Collect every line in the records below that contains the string "This". Matching is case-sensitive.

— Start of GIVEN ENTRIES —

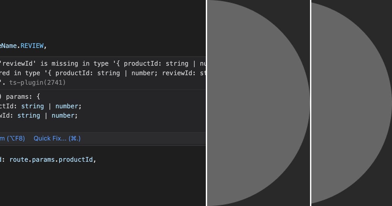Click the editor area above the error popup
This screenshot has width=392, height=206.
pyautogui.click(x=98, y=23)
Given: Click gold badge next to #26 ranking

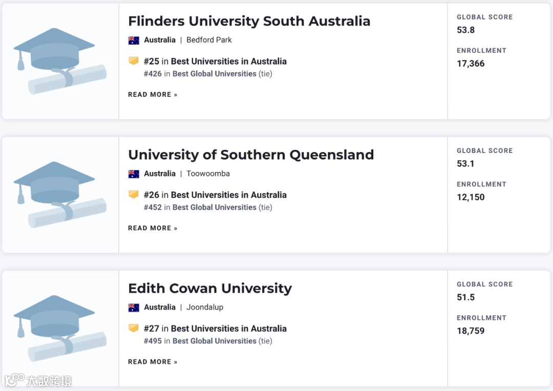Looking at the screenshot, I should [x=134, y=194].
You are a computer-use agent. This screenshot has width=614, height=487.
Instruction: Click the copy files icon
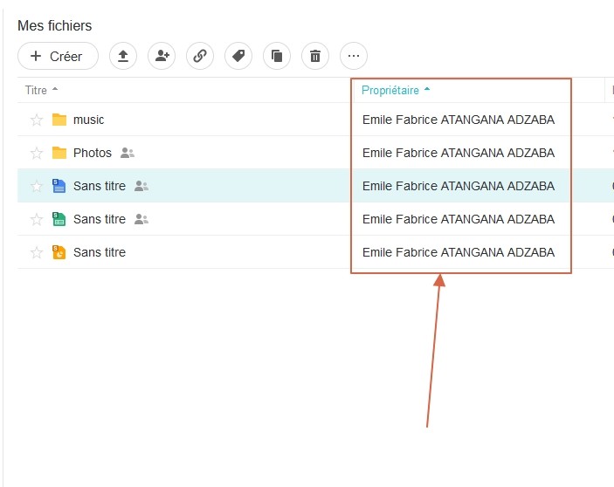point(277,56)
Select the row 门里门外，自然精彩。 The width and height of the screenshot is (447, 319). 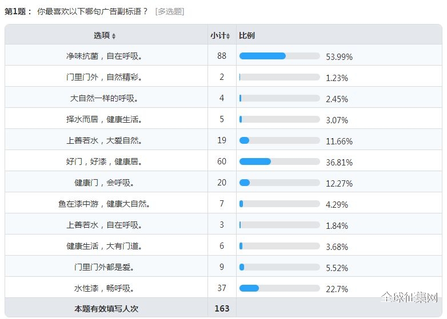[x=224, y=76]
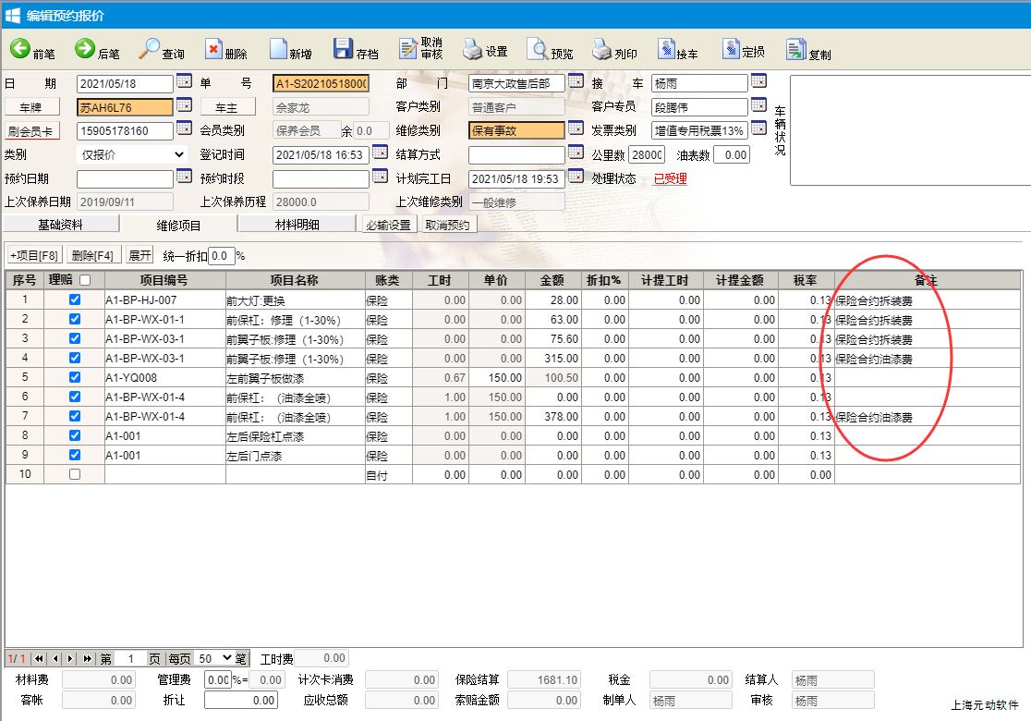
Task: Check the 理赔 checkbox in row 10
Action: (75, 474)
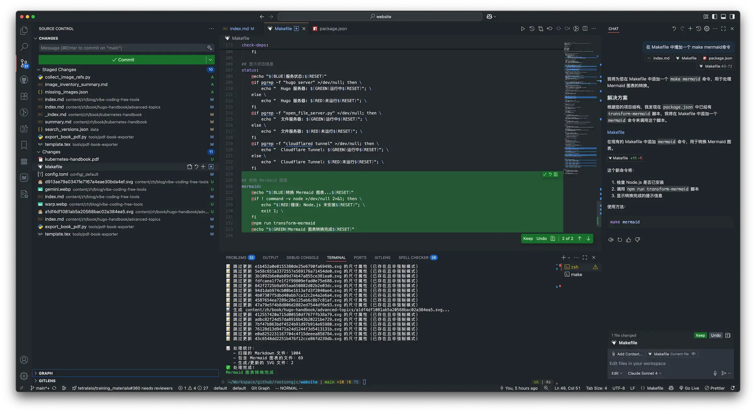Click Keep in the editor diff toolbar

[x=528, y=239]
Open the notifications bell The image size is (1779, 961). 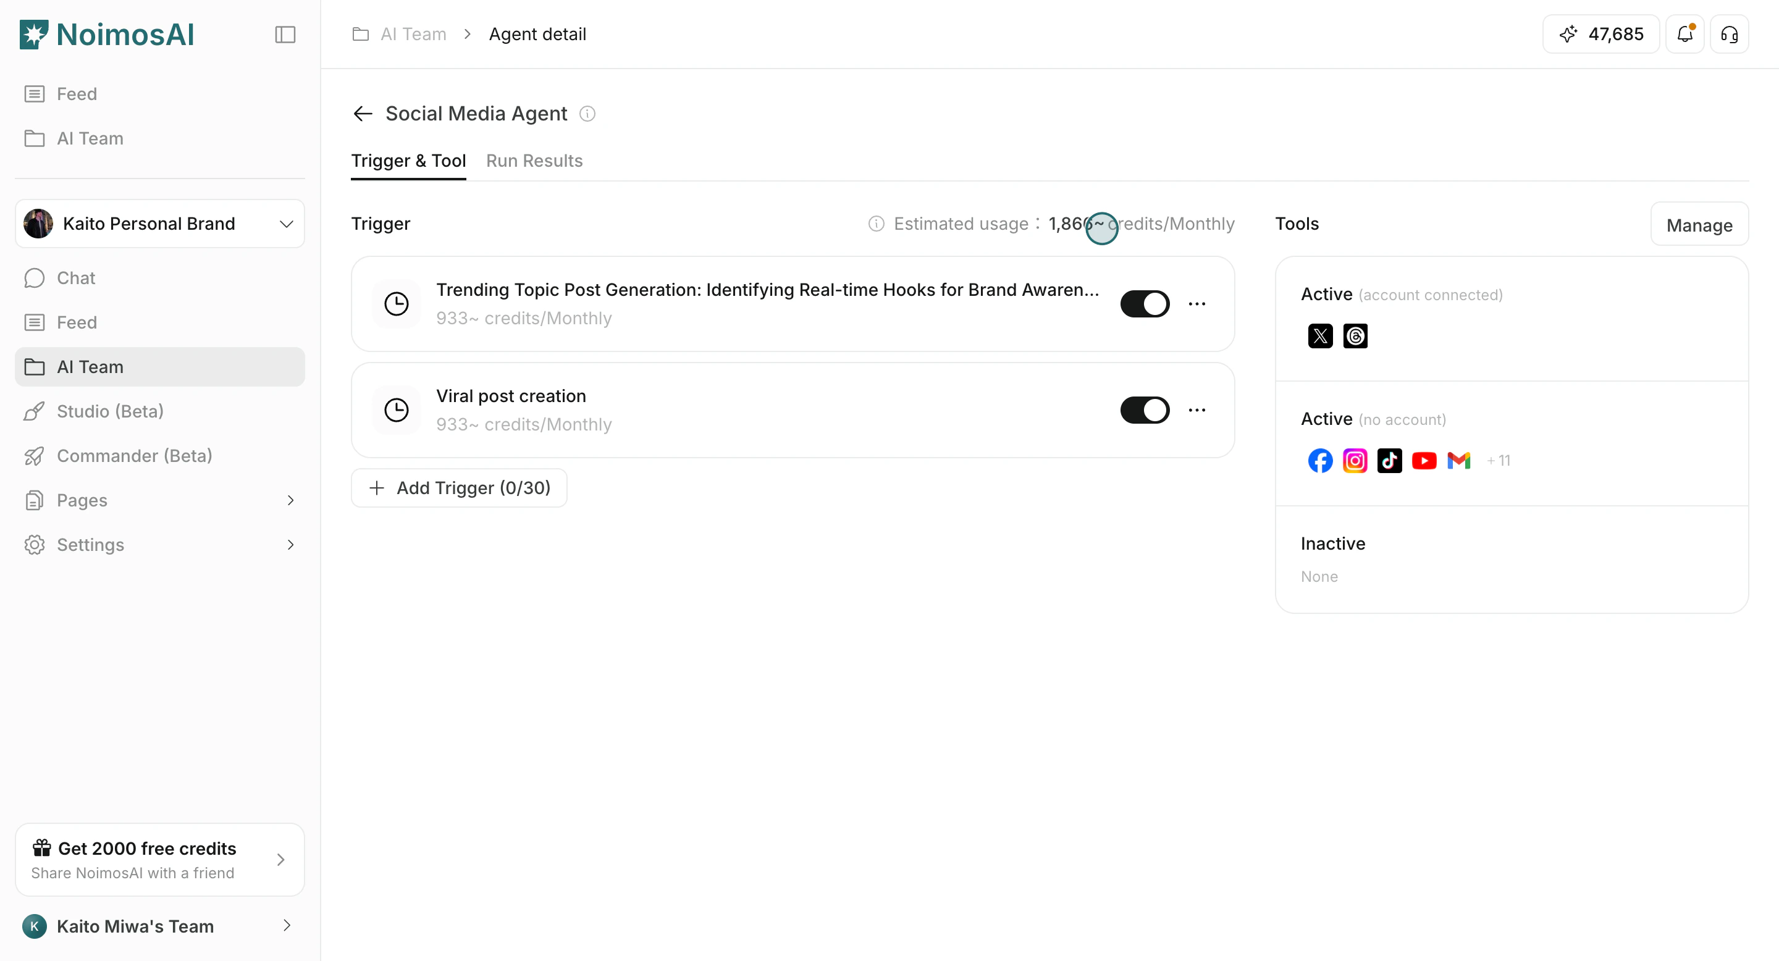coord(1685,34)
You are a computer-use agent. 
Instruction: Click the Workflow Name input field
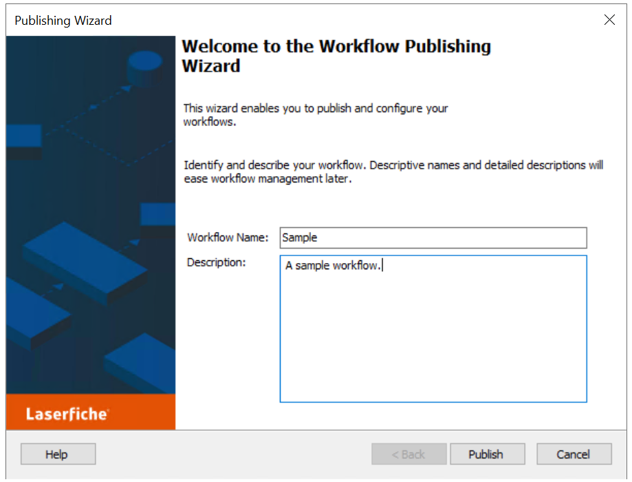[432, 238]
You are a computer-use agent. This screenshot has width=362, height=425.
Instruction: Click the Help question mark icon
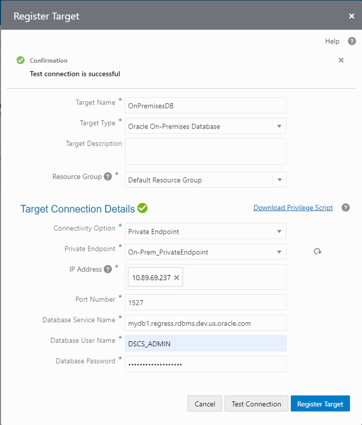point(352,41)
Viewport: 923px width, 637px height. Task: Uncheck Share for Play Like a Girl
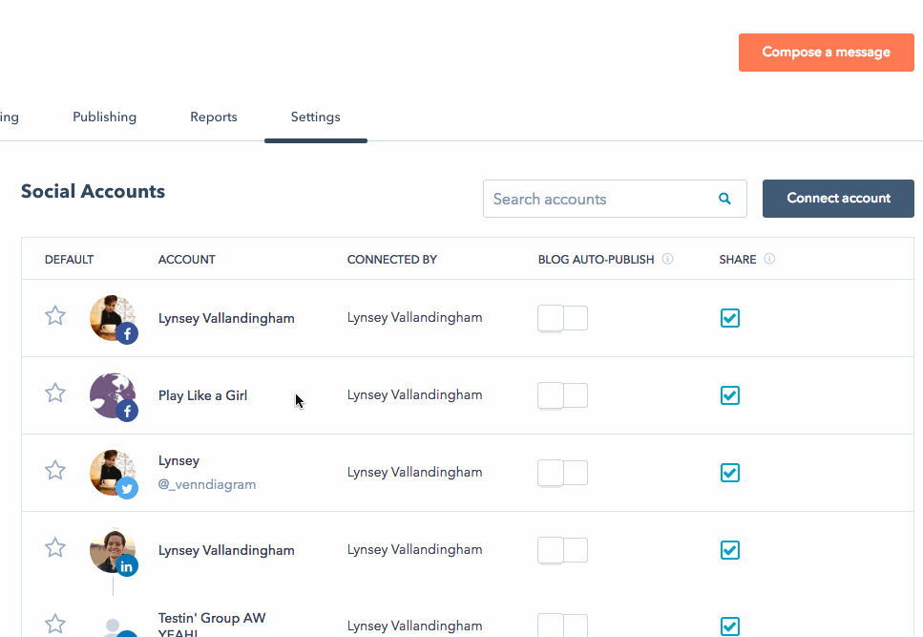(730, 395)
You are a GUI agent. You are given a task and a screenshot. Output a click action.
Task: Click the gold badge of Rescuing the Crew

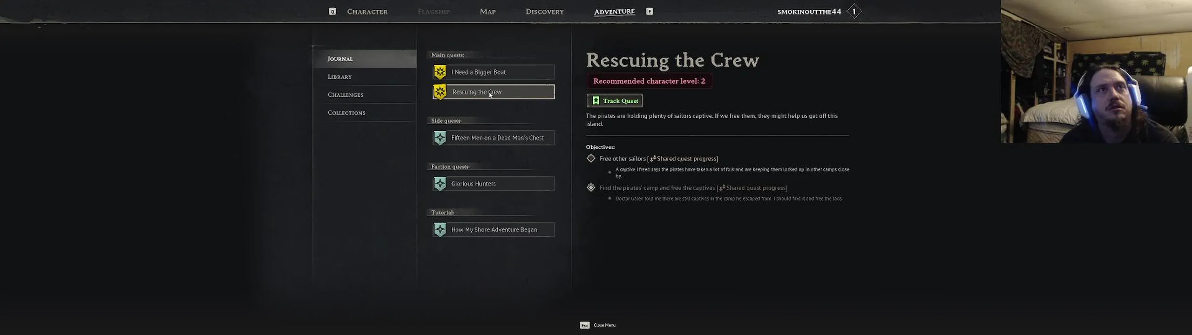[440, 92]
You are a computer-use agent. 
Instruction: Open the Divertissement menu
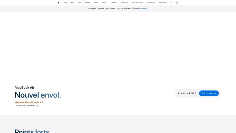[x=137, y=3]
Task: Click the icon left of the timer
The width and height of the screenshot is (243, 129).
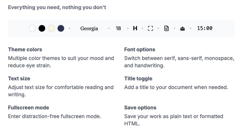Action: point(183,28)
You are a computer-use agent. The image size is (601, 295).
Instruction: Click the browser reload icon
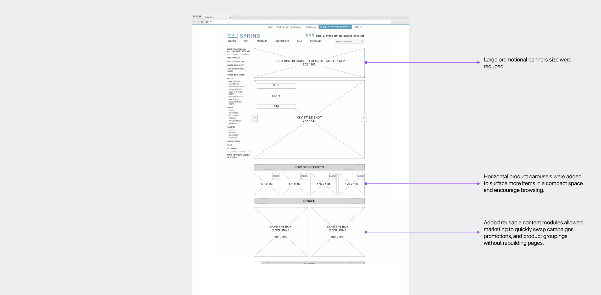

— End of GIVEN ENTRIES —

* **RESPONSE BELOW**:
This screenshot has width=392, height=206.
You are a computer-use agent. This screenshot has width=614, height=487.
You are a computer-use agent. This screenshot has width=362, height=425.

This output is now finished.